Dogs and Christmas go hand in hand, according to lame holiday moviemakers.
If I died between now and Monday, I wouldn’t have to go back to work. hmmm.
I don’t want to die though.
If I made it LOOK like I died between now and Monday, I wouldn’t have to go back to work. hmmm.
Lately I’ve been wondering what the police and CSI folks would say about me if I fell victim to a serial killer. What would the doctor say about me in the autopsy? what sort of conclusions would they make about my personality based on the contents of my stomach and my handbag? Would they look at my DVR list and the music on my computer and the books on my shelves and my netflix queue and my magazine subscriptions and deduce that I’m really very awesome? I think if you’re going to die in some horrible way, a serial killer would be the way to go. At least then you’d be a part of something bigger. A random murder? An accidental murder? an act of passion? LAME. I want intrigue, mystery, excitement, craziness.
I wonder what souvenir the serial killer would take from my murder scene. If it happened at home, I’ve got a lot of cool things he could take. I’m not being sexist. ladies very rarely are serial killers. He could take a million different things. I just wonder so much what it would be.

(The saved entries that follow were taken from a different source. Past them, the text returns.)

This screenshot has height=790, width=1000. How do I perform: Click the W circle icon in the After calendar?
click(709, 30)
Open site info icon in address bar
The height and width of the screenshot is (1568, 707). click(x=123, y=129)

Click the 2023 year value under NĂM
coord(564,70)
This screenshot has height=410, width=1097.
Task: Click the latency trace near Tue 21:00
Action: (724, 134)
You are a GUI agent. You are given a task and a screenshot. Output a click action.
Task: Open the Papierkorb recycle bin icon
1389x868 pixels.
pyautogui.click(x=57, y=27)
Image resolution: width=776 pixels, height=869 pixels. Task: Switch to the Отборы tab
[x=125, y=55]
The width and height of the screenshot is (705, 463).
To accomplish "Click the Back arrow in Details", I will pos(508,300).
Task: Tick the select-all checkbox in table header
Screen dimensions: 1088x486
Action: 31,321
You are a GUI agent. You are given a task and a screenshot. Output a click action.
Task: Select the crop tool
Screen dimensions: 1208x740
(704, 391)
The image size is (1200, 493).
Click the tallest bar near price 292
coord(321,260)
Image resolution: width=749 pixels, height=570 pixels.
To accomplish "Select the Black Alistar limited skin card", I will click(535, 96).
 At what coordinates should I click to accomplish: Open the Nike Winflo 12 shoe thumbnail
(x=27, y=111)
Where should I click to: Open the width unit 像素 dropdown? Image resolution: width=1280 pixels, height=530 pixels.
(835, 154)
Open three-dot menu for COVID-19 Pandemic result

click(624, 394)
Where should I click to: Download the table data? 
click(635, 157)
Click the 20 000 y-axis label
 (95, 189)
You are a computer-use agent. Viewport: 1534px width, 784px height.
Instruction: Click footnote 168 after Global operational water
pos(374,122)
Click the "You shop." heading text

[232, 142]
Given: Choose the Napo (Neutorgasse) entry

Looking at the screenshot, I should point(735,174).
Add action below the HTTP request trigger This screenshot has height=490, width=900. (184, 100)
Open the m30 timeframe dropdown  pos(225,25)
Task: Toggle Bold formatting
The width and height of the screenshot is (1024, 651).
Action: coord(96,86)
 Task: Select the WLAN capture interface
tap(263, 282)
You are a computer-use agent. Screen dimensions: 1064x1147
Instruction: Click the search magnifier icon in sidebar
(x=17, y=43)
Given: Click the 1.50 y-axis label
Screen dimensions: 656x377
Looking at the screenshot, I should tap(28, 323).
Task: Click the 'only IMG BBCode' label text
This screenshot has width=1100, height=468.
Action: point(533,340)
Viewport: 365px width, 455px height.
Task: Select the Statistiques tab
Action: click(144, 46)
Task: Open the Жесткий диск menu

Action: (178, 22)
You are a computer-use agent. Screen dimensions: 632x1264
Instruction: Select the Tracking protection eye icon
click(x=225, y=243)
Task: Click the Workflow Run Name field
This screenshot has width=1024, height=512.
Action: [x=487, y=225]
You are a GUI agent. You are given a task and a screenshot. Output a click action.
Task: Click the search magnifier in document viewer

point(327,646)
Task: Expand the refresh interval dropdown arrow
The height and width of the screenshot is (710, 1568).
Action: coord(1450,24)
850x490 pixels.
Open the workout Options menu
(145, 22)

Maybe I’ve been watching too much CSI lately. It’s our thing, G and I. It makes us feel good. and since we’re both home together right now, due to the economy and my maternity leave, that’s what we’ve been doing–watching lots of CSI. instead of you know connecting or making love or something along those dull lines.
You know who I hate? people who hate TV. I just hate those people. or even worse, people who say “Oh I don’t own a television” or “I don’t really watch much television” or “my family didn’t have a television when I was growing up; I am so glad we didn’t cause look how smart and fruity I am now.” And these horrible awful people who I hate, they never say TV. no they always say the entire word, television, like it means something.
instead of going to bed, I stayed up to get some work done and now that it’s 2:30am and I’m really tired and ready to sleep, the rotten baby has decided to wake up.
and this puts an end to another scintillating loafe.